Edit the data from the line containing "Click the ellipsis on the first content item" through the line containing "pos(1107,221)", inclusive, changing "ellipsis" to "three-dot menu" and leaving everything else as it is. Return only those lines.

**EXERCISE INPUT**

◆ ◆ ◆ ◆ ◆

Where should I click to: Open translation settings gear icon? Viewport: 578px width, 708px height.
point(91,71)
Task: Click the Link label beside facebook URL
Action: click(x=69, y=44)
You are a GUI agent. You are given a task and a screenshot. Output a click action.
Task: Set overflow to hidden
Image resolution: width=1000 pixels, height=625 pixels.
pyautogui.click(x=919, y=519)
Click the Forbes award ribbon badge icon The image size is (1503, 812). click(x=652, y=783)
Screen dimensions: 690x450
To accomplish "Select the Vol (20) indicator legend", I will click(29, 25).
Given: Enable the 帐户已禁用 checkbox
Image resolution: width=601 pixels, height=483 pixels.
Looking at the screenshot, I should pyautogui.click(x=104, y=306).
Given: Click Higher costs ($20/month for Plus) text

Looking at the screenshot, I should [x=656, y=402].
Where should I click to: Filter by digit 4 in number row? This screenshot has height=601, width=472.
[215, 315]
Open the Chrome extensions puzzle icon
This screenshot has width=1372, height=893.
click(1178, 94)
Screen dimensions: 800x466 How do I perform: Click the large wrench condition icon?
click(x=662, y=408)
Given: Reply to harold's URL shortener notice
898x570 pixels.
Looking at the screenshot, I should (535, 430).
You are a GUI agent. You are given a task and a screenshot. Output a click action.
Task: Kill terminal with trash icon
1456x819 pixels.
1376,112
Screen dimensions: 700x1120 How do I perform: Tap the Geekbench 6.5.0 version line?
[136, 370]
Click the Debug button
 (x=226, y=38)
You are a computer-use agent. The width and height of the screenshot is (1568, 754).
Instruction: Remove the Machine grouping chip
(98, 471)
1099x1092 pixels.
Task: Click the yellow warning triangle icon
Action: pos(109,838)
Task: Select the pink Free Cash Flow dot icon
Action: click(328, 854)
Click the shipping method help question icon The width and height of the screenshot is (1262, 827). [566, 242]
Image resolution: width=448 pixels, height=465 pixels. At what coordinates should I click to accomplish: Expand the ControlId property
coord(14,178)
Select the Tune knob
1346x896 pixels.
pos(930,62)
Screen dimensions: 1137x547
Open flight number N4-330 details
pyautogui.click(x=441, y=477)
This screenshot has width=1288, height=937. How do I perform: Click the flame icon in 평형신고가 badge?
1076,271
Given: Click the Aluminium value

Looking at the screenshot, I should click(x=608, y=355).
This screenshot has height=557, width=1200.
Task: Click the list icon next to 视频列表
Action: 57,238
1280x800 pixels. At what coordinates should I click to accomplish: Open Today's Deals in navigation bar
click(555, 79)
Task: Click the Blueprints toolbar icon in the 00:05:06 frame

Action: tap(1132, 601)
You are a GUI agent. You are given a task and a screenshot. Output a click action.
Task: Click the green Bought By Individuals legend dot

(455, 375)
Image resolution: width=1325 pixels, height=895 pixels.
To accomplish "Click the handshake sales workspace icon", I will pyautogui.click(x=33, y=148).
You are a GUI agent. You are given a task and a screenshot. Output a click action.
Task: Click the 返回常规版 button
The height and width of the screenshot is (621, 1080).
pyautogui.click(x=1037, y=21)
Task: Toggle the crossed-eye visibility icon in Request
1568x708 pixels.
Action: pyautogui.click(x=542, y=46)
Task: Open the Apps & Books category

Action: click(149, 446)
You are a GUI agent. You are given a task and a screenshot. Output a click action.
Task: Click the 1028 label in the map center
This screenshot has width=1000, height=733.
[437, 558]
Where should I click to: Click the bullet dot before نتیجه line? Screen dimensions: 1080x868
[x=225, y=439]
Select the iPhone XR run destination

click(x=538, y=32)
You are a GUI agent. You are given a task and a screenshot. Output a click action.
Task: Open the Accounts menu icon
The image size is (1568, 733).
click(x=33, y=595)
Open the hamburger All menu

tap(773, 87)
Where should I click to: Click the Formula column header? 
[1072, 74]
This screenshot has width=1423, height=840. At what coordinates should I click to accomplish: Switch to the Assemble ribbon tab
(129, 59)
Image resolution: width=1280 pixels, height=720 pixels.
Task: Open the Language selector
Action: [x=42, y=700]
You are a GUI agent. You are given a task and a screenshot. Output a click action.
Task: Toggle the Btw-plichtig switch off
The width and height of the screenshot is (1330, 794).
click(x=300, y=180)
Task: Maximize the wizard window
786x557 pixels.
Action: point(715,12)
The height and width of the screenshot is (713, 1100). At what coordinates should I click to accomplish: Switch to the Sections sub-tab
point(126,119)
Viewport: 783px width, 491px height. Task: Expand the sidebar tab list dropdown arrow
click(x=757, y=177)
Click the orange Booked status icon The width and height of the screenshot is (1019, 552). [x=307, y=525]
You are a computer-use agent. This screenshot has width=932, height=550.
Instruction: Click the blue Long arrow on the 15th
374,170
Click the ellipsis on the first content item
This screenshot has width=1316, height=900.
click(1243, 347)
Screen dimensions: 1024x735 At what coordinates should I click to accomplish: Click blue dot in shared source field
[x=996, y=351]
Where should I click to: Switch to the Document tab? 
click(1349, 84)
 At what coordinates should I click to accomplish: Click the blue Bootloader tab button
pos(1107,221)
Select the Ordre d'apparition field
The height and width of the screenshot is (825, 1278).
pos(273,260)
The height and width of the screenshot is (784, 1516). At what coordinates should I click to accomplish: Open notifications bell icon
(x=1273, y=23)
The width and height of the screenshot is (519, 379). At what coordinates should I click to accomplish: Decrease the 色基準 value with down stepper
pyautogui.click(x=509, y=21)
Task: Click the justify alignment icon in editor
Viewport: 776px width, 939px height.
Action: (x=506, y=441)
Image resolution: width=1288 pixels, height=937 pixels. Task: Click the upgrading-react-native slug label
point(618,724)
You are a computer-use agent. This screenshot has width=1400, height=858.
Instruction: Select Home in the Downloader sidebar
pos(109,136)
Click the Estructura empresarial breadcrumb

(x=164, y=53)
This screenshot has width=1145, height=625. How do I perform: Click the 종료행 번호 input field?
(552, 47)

◆ ◆ ◆ ◆ ◆

**SOLUTION FOR THIS TASK**
Click the three-dot menu on the first content item
This screenshot has width=1316, height=900.
click(1243, 347)
Screen dimensions: 1024x735 At what coordinates should I click to accomplish: Click blue dot in shared source field
[x=996, y=351]
Where should I click to: Switch to the Document tab? 
click(1349, 84)
 At what coordinates should I click to accomplish: Click the blue Bootloader tab button
pos(1107,221)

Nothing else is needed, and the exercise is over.